Knockout blow after knockout blow from the Wicked Skengman in Tilburg
Stormzy has always been box office – even before his genre-defining Glastonbury moment a couple of weeks ago. Garnering unbelievable levels of attention for his music, his political stance and his man of the people mentality, it was only a matter of time before the rest of the world caught on.
Last night, he took on WOO HAH! Festival in Tilburg, Netherlands. Headlining the snipes main stage, he tops a Saturday (July 13) bill that earlier in the day saw performances from TDE’s Jay Rock, Goldlink and ‘No Type’ hitmakers Rae Sremmurd.
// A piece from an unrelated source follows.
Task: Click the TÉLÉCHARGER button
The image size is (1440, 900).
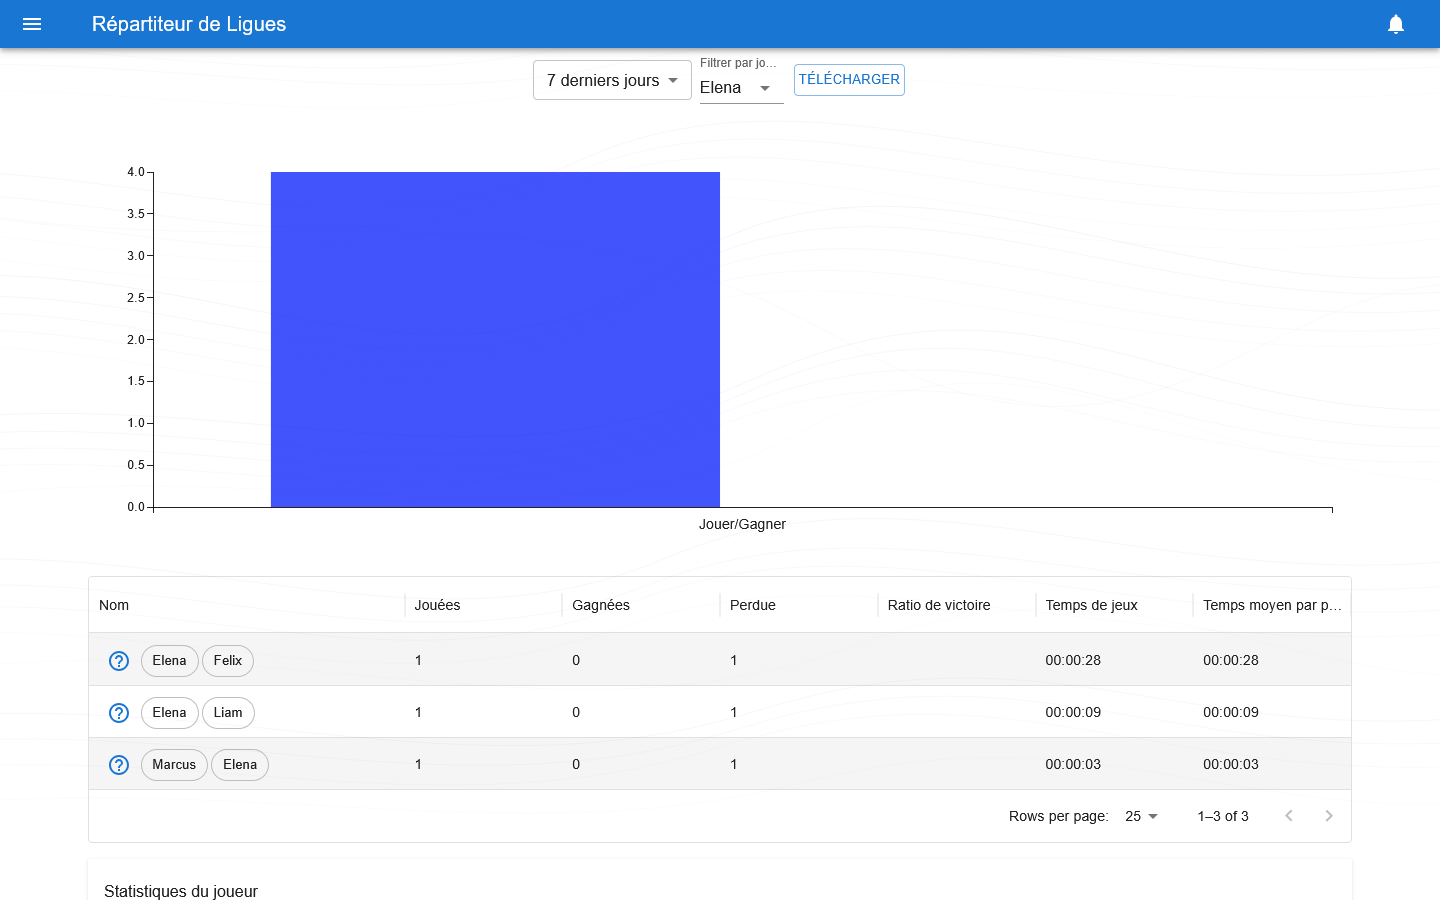Action: (x=849, y=80)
Delivering what can best be described as an explosive outing made up of unbridled passion, high-octane energy and a shit load of fire, the Wicked Skengman’s second appearance at the festival is one the locals won’t be forgetting in a hurry.
Delivering knockout blow after knockout blow, Stormzy hits hard straight from the jump. “What you saying energy crew?” he asks on several occasions, before then firing off a banger like ‘Bad Boys’ or fan favourite ‘Big For Your Boots’. And just when you think he can’t hit any harder, he cocks back and lets loose a surprise haymaker with his own rendition of Lethal Bizzle’s ‘Fester Skank’.
Championing British black music at every corner, Stormzy tells the Tilburg crowd that he wanted to show love to his brother Bizzle, as well as shout out all the other artists putting on for the UK, including Little Simz who watches on from the wings.
Seemingly frustrated at the fact his in-ears have stopped working, Stormzy throws them to the corner of the stage and proceeds to tell the crowd: “We’re not letting technical difficulties stop the show.” And truth be told, he doesn’t really need them. As someone who came up rapping on council estates armed with nothing but his words and wit, he thrives on instincts and the rest of his set continues without a hitch.
Later, the big screens at WOO HAH! hone in on a fan frantically waving their Oyster Card. “I told you London was in the building,” Stormzy says, proudly nodding his head. A group of fans near the front then scream out that they’re from Croydon, prompting him to acknowledge South London.
Elsewhere, Stormzy delivers an emotional performance of ‘Cigarettes & Cush’ – prior to which he tells the crowd, who are situated just 70 miles from Amsterdam, that “they’ll relate to this one more than most” – as well as his chart-topping ‘Vossi Bop’. Watching 30,000+ people leaning and bopping in unison is something you have to see to believe – what a moment.
There seems to be a little confusion amongst some of the Dutch crowd when the instrumental for Ed Sheeran’s ‘Shape of You’ starts across the Beekse Bergen site. “This is an Ed Sheeran song, isn’t it?” one fan asks, obviously not familiar with the remix version featuring Stormzy. But after 30 seconds of turning around and looking at each other, they soon direct their attention to the stage, shrug their shoulders and sing along to the hook while taking in a verse they’ve not previously heard before.
Stormzy’s rise to power over the past five years has truly been a pleasure to witness. So when a rare pause in his set is met with what seems like a never-ending run of rapturous applause, there’s no escaping a proud tear or two. With British pride well and truly in effect, the whistles and cheers not only feel like a win for all those that came before the Croydon-born rapper — many of whom he highlighted during his Glastonbury headlining set a couple of weeks ago — it feels like a win for the nation, one that’s proud to celebrate its diversity and inspiring cultures.
If Glastonbury was Stormzy’s crowning moment, tonight was his victory lap.